Rich Brown of WWU Theatre & Dance – Washington Professor of the Year


My name is Rich Brown. I teach physical acting
and devising – which is collaboratively created new work – here at Western Washington University.
In devising, a group of theatre artists will get together and they will collaboratively
work together to create everything – the script, the movement, the music, the design, you name
it. We participate in the Kennedy Center’s American College Theatre Festival that’s run
out of the Kennedy Center in D.C. – and part of that is you have a respondent come from
another university who has nothing to do with your students or your show, and give you feedback
on your work. And that year “US” received three national awards. Then in 2013, we created
another devised piece called “Soapbox.” Again, we had a respondent, and decided to enter
it to participate and it also got selected to go to the regional theatre festival. And
then, just last year, we created the show “/faust”. We created a narrative about this character named “Felix” who
was a contemporary film maker who suddenly got some recognition at a couple of film festivals
– like South by Southwest, that kind of thing, and then suddenly, of course, his ambition
takes him on a Faustian journey. He likes to lead you toward where you want to go but
not force you to find the answer. You have to find the answer – but he knows exactly
what to do to get you to find it.

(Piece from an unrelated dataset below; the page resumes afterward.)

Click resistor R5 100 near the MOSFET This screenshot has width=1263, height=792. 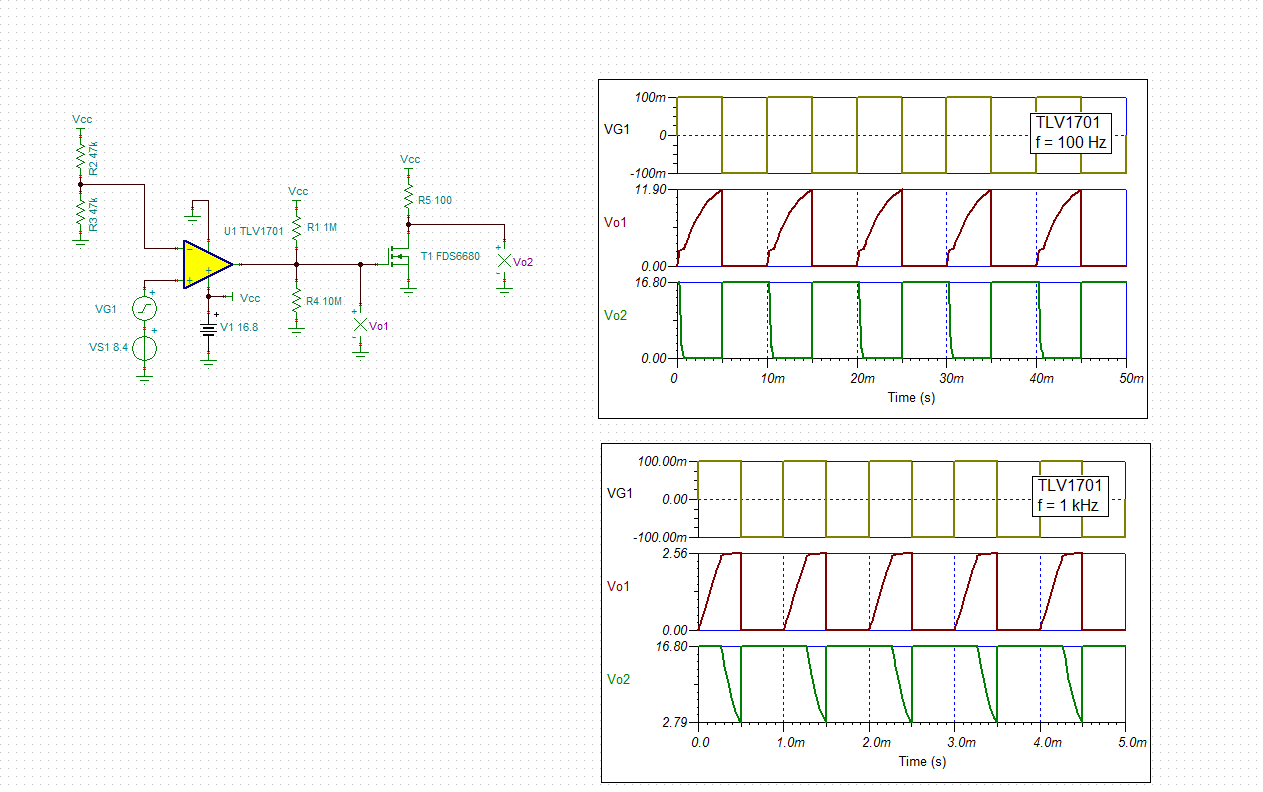[x=409, y=197]
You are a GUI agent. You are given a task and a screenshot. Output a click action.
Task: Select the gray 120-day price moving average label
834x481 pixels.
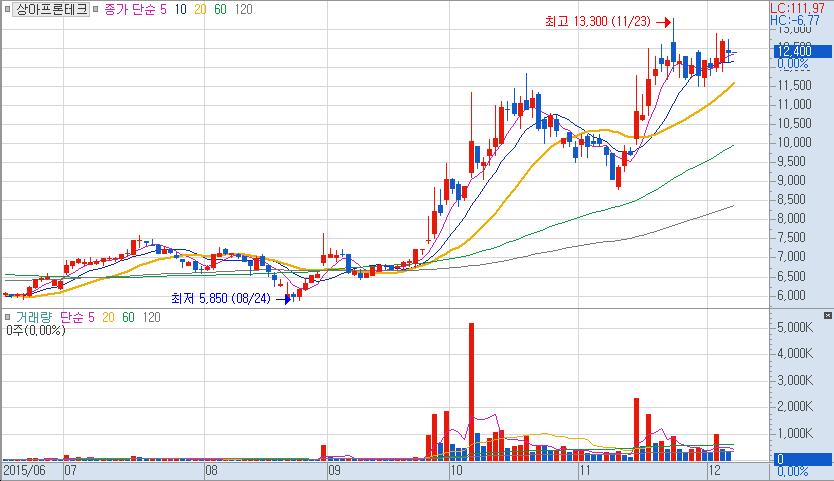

And something that I really love about RIch’s work is that
he’s very much a proponent of trying, and allowing yourself to go on whatever journey
you’re going on. It doesn’t matter if one actor is doing everything a certain way – and
it may look like they’re doing it perfectly – he’s going like “follow yourself – you need
to honor the things that are going on in your life, so that you can make your own discoveries.”
He’s just a delight to be around, and I’m really thankful that we get to have him here.
Carnegie Foundation, every year, recognizes four national Professors of the Year for the
United States, and possibly a state winner. First, it’s completely humbling to win an
award like this, to meet all these other professors of the year from different states when we
were in D.C., but really to think about how I was simply a representation of all the amazing
teaching that happens at Western every day. Western as a whole does a really great job
of giving you a little bit of everything to make you a more well-rounded individual. I’ve
never seen so many people trying to work hard because – “oh! that person’s working hard
and I want to be there for them.” We’ve had students who’ve left Western and they’ve gone
off and received MFA’s from prestigious amazing programs we’ve had students who leave here
and perform on Broadway, but what I tell my students all the time is, if you leave this
acting class, and your acting is a little better, great. But we’re really interested
in, is we’re training our humanity. To watch students the moment when they say “ok, I’m
going to let this part of myself be seen” – when they let down that next block, in a
way it’s subversive. It’s like a tiny quiet revolution.